Ricopia senza alcuna modifica tutte le righe, dalla riga che contiene "1000x625 pixels. At" fino all'ultima riga, entrambe incluse.

+ + + + +

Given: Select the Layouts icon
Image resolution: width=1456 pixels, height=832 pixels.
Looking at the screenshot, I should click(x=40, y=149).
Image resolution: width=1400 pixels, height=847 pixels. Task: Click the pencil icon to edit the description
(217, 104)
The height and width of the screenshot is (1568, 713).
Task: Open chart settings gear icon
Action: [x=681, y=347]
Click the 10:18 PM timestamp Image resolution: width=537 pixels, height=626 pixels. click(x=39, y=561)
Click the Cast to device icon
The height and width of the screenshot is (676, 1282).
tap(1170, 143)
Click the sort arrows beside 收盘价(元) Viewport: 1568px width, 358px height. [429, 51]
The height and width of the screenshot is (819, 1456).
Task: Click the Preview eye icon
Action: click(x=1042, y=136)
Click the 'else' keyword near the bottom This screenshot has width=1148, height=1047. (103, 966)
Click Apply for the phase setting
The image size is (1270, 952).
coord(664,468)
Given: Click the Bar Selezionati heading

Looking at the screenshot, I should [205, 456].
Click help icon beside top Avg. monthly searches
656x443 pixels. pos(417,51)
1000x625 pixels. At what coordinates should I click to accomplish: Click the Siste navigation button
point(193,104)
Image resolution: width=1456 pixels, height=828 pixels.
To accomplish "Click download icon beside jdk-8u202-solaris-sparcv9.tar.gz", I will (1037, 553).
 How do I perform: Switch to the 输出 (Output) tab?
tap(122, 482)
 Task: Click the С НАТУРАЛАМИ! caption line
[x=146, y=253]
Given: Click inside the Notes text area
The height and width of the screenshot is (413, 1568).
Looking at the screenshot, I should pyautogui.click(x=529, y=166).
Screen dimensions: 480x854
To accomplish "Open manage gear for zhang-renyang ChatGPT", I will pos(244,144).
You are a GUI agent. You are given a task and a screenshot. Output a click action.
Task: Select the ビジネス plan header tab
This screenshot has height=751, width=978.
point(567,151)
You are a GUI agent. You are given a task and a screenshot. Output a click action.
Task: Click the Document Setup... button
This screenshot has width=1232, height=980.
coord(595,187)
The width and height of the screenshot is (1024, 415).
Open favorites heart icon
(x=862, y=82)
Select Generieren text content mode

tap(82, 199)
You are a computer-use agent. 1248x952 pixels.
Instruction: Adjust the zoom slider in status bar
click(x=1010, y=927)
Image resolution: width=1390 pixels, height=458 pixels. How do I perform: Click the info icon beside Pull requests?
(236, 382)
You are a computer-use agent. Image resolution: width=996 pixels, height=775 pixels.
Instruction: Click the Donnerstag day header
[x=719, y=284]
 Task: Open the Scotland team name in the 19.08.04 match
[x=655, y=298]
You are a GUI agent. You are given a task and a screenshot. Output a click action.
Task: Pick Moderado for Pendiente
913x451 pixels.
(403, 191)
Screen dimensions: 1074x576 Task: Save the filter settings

+ + + + +

→ RISULTATO QUI SOTTO:
1000x625 pixels. At what coordinates should I click to accomplish: Click the Siste navigation button
point(193,104)
Image resolution: width=1456 pixels, height=828 pixels.
To accomplish "Click download icon beside jdk-8u202-solaris-sparcv9.tar.gz", I will (1037, 553).
 How do I perform: Switch to the 输出 (Output) tab?
tap(122, 482)
 Task: Click the С НАТУРАЛАМИ! caption line
[x=146, y=253]
Given: Click inside the Notes text area
The height and width of the screenshot is (413, 1568).
Looking at the screenshot, I should pyautogui.click(x=529, y=166).
Screen dimensions: 480x854
To accomplish "Open manage gear for zhang-renyang ChatGPT", I will pos(244,144).
You are a GUI agent. You are given a task and a screenshot. Output a click action.
Task: Select the ビジネス plan header tab
This screenshot has height=751, width=978.
point(567,151)
You are a GUI agent. You are given a task and a screenshot. Output a click action.
Task: Click the Document Setup... button
This screenshot has width=1232, height=980.
coord(595,187)
The width and height of the screenshot is (1024, 415).
Open favorites heart icon
(x=862, y=82)
Select Generieren text content mode

tap(82, 199)
You are a computer-use agent. 1248x952 pixels.
Instruction: Adjust the zoom slider in status bar
click(x=1010, y=927)
Image resolution: width=1390 pixels, height=458 pixels. How do I perform: Click the info icon beside Pull requests?
(236, 382)
You are a computer-use agent. Image resolution: width=996 pixels, height=775 pixels.
Instruction: Click the Donnerstag day header
[x=719, y=284]
 Task: Open the Scotland team name in the 19.08.04 match
[x=655, y=298]
You are a GUI agent. You are given a task and a screenshot. Output a click action.
Task: Pick Moderado for Pendiente
913x451 pixels.
(403, 191)
Screen dimensions: 1074x576 Task: Save the filter settings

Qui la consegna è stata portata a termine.